(WHAT TO PRODUCE) Print everything from the line containing "Find the location of a particular element. The" down to the line containing "heart-icon is located", both included, leaving the pictures out.

(RECORD EXCERPTS)

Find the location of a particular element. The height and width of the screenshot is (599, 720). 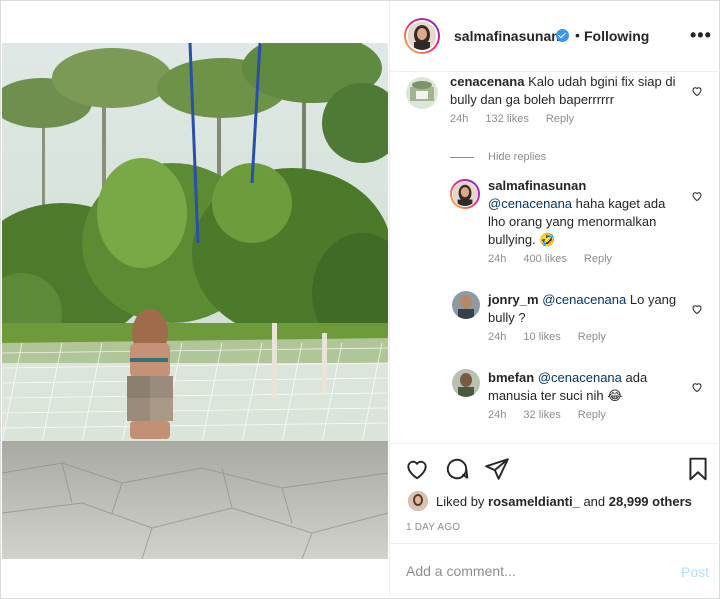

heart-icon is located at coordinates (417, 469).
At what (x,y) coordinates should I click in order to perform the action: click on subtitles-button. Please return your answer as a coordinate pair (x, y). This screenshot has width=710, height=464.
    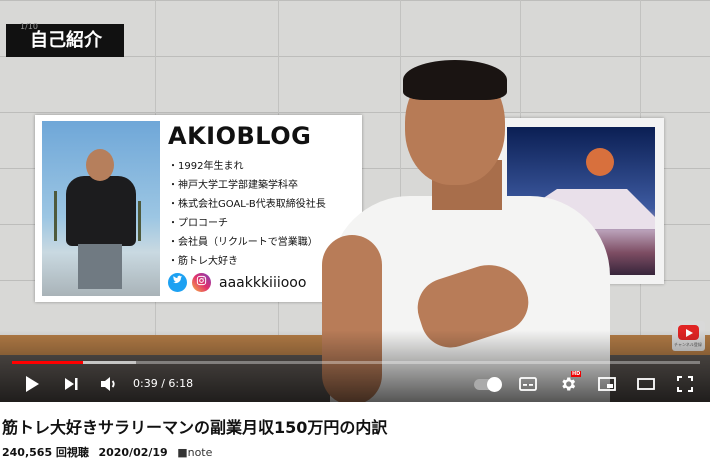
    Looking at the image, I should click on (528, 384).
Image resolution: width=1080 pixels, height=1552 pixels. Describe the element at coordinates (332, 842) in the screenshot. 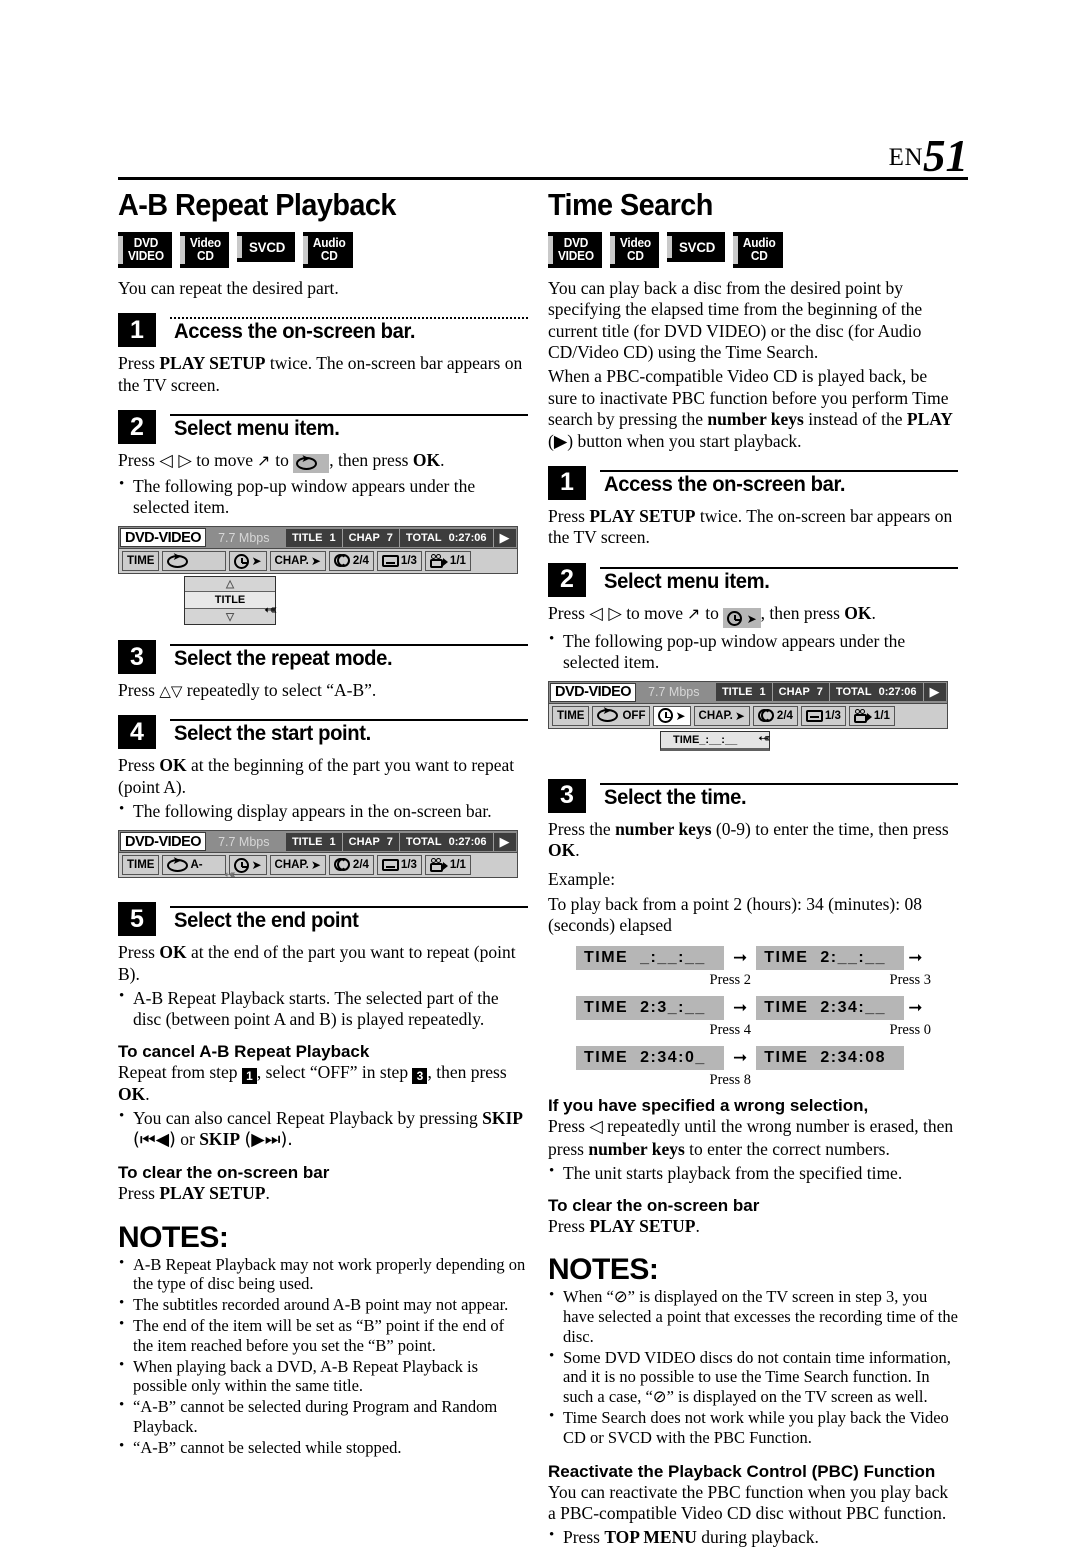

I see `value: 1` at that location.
--
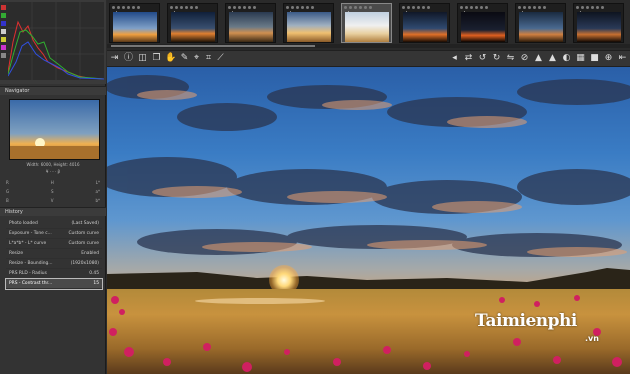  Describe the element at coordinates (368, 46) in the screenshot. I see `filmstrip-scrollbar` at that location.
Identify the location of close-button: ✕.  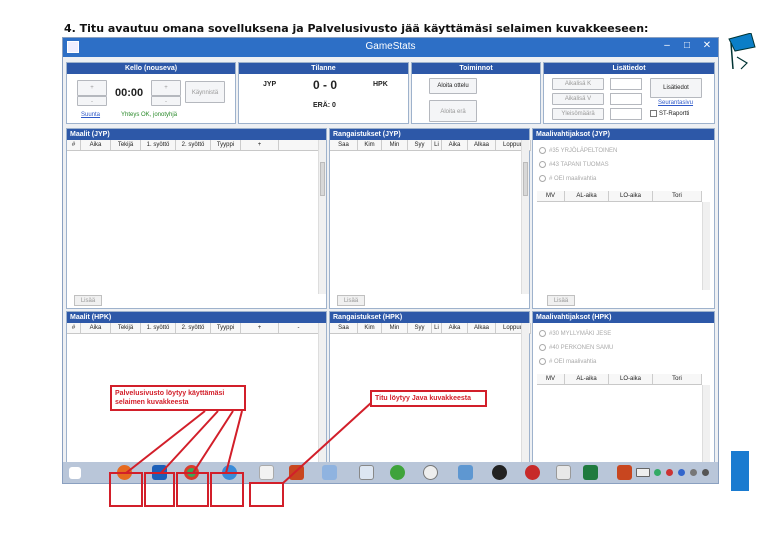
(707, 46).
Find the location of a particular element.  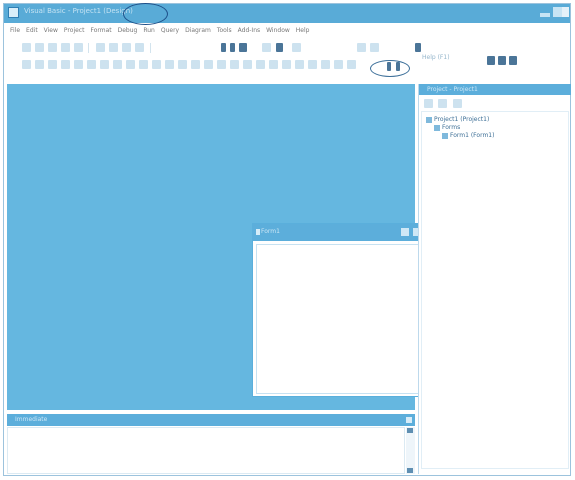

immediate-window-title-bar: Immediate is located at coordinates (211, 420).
* * *
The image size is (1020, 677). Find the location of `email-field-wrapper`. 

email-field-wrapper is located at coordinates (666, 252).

(FINAL ANSWER)
Find the location of a particular element. The height and width of the screenshot is (599, 720). 

heart-icon is located at coordinates (417, 469).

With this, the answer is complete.